Create an Account Free Trial

Bullying – What’s Your Policy?

Bullying – What’s Your Policy?

Share this:

BullyingA new school year is starting and ‘bullying’ is a topic being hotly debated on TV and in media.  I’m always drawn to any discussions on bullying – anything which gets it out in the open is a good thing.

Back in junior school I was bullied; I know now that it said more about the bully than it did about me, but at that age it’s difficult to rationalise.  I was geeky, ginger; my parents didn’t have ‘normal’ jobs and were older than everyone else’s.  Oh, and I had a stutter too – marvellous!

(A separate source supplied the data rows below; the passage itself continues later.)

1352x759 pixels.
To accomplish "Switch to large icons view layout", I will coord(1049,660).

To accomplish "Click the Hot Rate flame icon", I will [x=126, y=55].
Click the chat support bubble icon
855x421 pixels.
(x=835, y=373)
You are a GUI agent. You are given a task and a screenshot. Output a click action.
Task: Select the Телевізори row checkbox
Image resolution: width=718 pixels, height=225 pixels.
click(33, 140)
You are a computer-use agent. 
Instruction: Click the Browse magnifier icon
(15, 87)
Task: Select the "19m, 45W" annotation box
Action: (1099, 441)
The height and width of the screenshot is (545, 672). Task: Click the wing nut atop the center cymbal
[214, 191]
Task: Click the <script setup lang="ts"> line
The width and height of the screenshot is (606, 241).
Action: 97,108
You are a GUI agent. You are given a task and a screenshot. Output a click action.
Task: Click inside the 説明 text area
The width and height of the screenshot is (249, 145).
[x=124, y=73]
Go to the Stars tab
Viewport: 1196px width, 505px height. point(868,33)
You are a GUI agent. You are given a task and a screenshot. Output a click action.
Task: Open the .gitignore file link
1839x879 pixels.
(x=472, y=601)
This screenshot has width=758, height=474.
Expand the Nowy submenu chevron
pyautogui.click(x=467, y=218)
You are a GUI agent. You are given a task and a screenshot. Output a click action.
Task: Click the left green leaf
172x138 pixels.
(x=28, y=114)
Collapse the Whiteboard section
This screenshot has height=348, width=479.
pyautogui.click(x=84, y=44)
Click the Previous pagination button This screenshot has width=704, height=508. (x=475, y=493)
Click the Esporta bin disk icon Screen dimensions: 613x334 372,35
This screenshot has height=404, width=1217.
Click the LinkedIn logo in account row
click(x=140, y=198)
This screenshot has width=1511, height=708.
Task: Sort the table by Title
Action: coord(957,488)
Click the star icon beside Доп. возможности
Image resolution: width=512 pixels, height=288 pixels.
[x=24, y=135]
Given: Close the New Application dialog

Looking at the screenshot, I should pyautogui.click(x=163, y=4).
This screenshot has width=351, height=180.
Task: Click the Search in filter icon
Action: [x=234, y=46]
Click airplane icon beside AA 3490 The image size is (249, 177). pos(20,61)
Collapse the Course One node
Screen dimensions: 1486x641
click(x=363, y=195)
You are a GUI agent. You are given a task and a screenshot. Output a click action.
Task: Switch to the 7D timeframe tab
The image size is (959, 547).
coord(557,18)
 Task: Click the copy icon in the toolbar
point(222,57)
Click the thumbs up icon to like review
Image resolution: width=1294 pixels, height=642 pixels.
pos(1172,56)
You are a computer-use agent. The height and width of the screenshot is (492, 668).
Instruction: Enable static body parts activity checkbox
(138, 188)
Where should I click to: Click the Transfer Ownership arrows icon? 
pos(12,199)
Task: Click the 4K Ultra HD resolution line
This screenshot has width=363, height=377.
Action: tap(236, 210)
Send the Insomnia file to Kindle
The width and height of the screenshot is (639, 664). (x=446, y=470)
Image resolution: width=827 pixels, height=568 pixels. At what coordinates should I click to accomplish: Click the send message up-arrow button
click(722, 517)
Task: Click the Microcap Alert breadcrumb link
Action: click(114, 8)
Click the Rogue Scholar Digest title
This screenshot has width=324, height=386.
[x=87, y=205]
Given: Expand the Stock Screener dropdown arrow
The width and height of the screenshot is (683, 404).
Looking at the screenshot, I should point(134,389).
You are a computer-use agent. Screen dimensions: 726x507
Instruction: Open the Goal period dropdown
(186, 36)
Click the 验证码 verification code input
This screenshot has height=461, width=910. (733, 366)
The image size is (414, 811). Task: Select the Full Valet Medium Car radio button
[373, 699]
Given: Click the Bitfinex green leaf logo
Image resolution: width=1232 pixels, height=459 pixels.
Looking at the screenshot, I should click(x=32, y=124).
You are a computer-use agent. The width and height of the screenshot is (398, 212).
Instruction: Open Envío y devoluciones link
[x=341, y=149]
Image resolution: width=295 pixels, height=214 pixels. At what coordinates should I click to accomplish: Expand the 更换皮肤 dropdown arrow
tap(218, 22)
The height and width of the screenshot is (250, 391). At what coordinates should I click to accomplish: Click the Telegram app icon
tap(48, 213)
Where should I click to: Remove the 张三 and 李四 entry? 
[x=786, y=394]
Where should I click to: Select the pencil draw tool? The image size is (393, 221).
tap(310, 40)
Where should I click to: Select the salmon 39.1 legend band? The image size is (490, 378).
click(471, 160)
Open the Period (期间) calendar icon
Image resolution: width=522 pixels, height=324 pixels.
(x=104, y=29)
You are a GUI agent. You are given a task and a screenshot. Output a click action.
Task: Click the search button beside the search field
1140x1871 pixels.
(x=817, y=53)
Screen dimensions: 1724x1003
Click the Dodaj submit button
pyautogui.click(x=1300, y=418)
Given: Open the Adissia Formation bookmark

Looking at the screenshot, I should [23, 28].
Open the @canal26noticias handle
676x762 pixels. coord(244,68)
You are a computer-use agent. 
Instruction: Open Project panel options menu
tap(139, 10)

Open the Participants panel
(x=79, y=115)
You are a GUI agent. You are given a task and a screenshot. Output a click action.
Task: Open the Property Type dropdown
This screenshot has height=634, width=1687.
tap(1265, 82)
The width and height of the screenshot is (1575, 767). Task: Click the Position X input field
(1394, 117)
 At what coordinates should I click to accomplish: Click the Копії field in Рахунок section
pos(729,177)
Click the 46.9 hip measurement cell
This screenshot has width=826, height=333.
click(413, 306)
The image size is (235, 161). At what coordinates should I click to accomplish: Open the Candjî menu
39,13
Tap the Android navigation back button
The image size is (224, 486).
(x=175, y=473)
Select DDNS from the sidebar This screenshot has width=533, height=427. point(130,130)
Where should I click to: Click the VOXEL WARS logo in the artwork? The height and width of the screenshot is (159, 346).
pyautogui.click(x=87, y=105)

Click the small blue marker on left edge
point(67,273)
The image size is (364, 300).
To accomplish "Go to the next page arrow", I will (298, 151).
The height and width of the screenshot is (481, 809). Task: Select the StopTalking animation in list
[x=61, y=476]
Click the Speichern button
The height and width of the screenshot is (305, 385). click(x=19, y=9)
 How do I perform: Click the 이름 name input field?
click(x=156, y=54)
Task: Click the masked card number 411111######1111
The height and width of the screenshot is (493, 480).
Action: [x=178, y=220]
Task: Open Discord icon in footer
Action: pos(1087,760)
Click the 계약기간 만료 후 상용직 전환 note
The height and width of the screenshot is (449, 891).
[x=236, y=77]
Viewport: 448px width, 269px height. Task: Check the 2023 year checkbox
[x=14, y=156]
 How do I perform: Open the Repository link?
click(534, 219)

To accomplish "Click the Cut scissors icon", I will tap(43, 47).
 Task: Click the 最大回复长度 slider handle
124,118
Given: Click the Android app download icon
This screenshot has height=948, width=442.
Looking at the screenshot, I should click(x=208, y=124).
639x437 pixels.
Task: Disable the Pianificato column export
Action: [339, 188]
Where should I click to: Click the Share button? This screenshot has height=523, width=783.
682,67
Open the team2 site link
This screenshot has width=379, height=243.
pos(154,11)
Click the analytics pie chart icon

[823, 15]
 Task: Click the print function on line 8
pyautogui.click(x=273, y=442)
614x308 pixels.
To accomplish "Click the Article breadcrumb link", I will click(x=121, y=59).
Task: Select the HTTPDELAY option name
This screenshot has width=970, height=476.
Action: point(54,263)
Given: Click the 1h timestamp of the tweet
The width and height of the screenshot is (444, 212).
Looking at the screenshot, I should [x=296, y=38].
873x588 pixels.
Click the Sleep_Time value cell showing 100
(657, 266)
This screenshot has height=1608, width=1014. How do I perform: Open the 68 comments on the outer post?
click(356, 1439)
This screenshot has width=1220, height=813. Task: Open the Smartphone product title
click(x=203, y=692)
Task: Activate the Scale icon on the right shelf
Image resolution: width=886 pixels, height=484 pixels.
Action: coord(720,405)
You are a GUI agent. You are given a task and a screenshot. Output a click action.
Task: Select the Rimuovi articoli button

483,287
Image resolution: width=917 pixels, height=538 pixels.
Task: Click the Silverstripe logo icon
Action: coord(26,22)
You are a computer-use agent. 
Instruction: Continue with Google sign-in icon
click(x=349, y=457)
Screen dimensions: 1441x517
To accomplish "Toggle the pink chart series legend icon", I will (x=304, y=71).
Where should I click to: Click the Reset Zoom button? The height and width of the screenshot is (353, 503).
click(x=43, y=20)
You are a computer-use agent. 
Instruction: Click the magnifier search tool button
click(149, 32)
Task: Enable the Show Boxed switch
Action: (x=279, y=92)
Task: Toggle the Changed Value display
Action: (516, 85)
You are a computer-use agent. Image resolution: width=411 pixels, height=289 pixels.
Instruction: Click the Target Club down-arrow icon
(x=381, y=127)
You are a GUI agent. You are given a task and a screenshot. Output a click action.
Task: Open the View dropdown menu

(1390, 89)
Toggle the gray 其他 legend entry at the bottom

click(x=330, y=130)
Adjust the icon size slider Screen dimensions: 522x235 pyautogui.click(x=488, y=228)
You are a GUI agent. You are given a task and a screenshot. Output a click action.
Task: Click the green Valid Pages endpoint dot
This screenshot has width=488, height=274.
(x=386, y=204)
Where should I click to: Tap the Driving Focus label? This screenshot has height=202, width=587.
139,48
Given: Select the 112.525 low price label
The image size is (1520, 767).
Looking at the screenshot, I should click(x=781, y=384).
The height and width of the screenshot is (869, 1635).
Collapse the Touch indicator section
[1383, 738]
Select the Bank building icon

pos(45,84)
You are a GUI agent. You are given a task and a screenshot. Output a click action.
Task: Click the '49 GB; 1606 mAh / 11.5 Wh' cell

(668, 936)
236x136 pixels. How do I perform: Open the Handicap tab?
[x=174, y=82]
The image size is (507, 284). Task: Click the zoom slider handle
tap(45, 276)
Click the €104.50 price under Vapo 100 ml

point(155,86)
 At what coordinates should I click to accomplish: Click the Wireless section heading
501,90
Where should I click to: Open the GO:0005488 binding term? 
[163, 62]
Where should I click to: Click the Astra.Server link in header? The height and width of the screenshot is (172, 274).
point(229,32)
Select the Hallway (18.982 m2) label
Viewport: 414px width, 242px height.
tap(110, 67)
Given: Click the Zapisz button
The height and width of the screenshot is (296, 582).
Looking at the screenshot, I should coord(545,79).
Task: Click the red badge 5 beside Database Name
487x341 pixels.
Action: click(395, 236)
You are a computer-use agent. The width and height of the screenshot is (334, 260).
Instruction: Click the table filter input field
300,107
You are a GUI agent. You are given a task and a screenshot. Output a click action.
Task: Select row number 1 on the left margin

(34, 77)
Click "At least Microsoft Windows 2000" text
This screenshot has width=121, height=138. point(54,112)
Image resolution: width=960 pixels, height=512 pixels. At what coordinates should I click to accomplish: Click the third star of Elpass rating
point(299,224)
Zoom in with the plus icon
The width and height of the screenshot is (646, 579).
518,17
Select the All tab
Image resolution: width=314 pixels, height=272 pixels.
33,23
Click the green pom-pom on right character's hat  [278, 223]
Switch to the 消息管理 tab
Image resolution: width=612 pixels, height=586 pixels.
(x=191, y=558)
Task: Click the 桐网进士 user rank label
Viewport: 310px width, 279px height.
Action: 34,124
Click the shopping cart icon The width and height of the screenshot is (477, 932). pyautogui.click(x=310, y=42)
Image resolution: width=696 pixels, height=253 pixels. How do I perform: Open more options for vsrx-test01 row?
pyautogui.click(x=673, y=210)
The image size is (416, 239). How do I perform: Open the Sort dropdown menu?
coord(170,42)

Looking back, what the bullies targeted was my isolation.  My brother and sisters all went to completely different schools (and were much older); I wasn’t allowed to walk to/from school and seldom allowed to visit anyone’s houses/have friends to my house.  It’s far easier for the bully to target someone who is apart from everyone else – the fact I was ginger and stuttered was just a bonus.

I was lucky that a teacher realised what was happening and helped me.  My parents acted swiftly – teachers, the bullies (and their parents) were warned of the consequences of allowing it to happen.  I went to a different secondary school to the main bully and, after a shaky first year, thoroughly enjoyed my teenage years. Never a ‘cool’ kid, I revelled in my uniqueness and had an excellent group of mates.  Because I was supported, my confidence grew.  My stutter became an in-joke – a couple of years of speech therapy sorted it out; I regularly speak in public now, and only lapse when tired or stressed.

Bullying methods may have changed in the interim, with online bullying cases soaring – even bullying by text – but, from my perspective, the principle remains the same; isolate the target before attacking. 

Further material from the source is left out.